Joe and Jennie disagreed strongly over Irish politics, though they were both ardent patriots. Their battles were over strategy not principle and for the rest they were fond of each other and kind to me. And though times were hard, we were relatively comfortable with my parents' employment and our garden plot. I moved contentedly from the quiet Quaker classroom to the tiny, untidy apartment in Cahir, often filled with arguing, drinking, plotting friends of Joe's and Jennie's, and from our small, dark house on the estate to the warm stables behind the sprawling stone mansion of the Glengalls. I am grateful for those early memories. There is no heritage more valuable than that of a happy childhood.


II

But in February of 1828, just as I was turning fourteen, in the space of a few months my world fell apart. Jennie, more and more worried about Joe's involvement with the Whiteboys, found herself pregnant. When the letter came from Brian Leary, Joe's older brother in New York, urging them to leave and sending money for their passage, she persuaded him to go.

I was disconsolate. Yet I resisted Jenny's coaxing to join them. I was happy at home. I did not wish to be separated from her, but neither would I leave Father and my snug Irish life. I stayed more often at the apartment, though, and Joe seemed to be there less and less.

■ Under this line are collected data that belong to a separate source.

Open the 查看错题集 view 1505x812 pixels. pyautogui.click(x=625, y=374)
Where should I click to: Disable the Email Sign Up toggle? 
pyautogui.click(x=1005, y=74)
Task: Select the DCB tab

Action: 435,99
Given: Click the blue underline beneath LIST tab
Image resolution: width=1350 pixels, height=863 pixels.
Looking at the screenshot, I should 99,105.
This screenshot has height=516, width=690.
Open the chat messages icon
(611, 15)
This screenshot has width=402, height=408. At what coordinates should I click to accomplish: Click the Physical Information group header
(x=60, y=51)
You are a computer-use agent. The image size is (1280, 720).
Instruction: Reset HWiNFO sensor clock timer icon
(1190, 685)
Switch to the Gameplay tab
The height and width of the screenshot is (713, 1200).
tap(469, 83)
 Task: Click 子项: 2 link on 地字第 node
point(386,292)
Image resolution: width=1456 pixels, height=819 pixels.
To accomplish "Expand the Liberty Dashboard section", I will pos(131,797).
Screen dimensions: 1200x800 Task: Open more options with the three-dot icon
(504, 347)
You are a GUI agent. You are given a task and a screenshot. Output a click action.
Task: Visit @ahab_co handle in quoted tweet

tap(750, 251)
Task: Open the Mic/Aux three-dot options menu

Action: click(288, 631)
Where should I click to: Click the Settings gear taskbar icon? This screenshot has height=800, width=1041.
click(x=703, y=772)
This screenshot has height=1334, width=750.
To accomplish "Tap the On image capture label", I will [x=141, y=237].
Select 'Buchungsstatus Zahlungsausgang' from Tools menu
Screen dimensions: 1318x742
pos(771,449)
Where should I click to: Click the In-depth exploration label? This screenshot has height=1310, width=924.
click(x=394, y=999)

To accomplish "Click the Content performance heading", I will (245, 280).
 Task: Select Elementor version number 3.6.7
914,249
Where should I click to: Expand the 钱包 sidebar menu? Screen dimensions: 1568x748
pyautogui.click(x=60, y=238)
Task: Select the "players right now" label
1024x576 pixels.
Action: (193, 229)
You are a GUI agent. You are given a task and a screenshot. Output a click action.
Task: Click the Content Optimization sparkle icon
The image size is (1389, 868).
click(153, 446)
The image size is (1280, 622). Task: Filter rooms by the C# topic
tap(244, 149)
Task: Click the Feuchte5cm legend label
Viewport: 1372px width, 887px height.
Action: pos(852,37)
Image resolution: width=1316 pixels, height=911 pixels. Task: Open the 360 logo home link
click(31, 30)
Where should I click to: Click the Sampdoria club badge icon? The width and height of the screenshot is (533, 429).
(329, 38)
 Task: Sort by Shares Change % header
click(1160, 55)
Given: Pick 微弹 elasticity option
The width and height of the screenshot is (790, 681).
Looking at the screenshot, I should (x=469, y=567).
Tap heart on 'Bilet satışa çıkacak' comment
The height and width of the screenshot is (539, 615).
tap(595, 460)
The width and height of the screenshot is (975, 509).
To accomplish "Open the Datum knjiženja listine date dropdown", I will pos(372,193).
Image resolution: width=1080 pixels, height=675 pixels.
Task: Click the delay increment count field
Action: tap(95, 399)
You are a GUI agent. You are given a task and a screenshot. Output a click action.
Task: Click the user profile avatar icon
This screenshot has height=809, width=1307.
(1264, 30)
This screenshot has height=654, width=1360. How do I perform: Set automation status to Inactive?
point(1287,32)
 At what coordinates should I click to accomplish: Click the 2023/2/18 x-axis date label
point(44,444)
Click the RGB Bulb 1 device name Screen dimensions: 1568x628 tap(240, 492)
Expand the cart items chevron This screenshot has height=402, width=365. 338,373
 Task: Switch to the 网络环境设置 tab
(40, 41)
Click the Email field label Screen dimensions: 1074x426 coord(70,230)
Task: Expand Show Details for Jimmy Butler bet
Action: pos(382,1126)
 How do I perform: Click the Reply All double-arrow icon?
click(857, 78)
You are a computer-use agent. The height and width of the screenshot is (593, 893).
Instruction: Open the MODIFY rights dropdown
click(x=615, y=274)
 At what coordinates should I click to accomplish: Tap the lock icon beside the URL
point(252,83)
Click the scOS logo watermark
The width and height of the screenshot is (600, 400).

On the afternoon of my birthday I overheard Joe and his friend Donal arguing.

"Let's take him," Donal was urging. "We'll need a look-out. No one will pay any attention to him standing around. He's just a kid."

"Don't be crazy, Donal. Herself'd kill me if anything happened to him."

"Joe," I interrupted eagerly. "It's my birthday, you know. I'm fourteen. I'm old enough to help. Please, Joe!"

So in the end I went, shivering with excitement in the chill evening as I joined the young men outside the parish hall - thirty or so of them, big country fellows in frieze jackets, and heavy boots, swinging their arms against the cold. I watched as they blackened their faces with the char from their deadened torches, half joking - scared, though no one wanted to show it. I was not even sure what the raid was for - revenge on several landlords who were grazing cattle on lands from which they had evicted their tenants, I gathered - and Joe was afraid the British troops had been warned. Finally, at Joe's order each man picked up a weapon from the motley collection of shotguns, fowling pieces, rifles, pistols, revolvers, and even a few blackthorn shilelaghs. As the last light left the sky, we set out through the bleak and leafless country-side and marched in the black silence, single-file, making a great circle to avoid the army barracks near the old fort.

Joe left me hiding behind the ruined breastworks. Peering through the deeper shadows of the scrubby bushes, I could make out a sentry and a flickering lantern in a window marking the hut of the relief guard. "Keep low. Mind you make no sound and stay out of sight," Joe admonished under his breath. "We won't be long. If you hear anything, Cooee" and run for home." His disembodied whisper cut the blackness, tense, almost threatening. "Promise me, Niall, signal and then run for home. Get back to Jennie. Whatever happens don't stick around. Swear!"

I swore, crossing myself,"So help me God!" Off he went, hurrying to catch up. A few sticks cracked on stones in the underbrush, then silence. I tried to make out the sentry, fear melting my limbs as I crouched, shivering as much with excitement as from the damp cold.

The silence screamed at my nerves. My throat was dry. I tried to swallow. How I wished I had not begged to come. What if I let them down? What if I were caught? Endless time passed. I eased my cramped, chilled body into a new position. My teeth wanted to chatter so I stuffed an old rag from my pocket into my mouth for fear of giving myself away.

Shouts, yells, a shot, then a straggling volley. I leaped up in terror as the soldiers stamped by me, running past from the relief hut. "Cooee, Cooee!" I whistled, knowing it was too late.

The sentry above me yelled,"Who goes there?" A shot whanged off the rock near my ear. More shots in the distance. What was I to do? Ducking low, I scuttled down into the gully and ran. Hearing no pursuit, I finally stopped and crouched down to relieve my bowels, which terror had turned to water.

I was in an agony of indecision. Should I stay, try to help, cause a diversion perhaps, or should I go? I felt like a coward for finally heeding Joe's words, fearing the worst for his safety, but what else could I do? I trudged sorrowfully home.

I reached the tenement and stood outside for a few minutes to catch my breath and calm myself. As I opened our door, Jennie called out,"Joe?"

"No it's me, Niall."

"Where have you been? You should be home. Mam'll be expecting you for your birthday." She was sitting in her favourite chair, knitting, and I took up my place at the table by the stove.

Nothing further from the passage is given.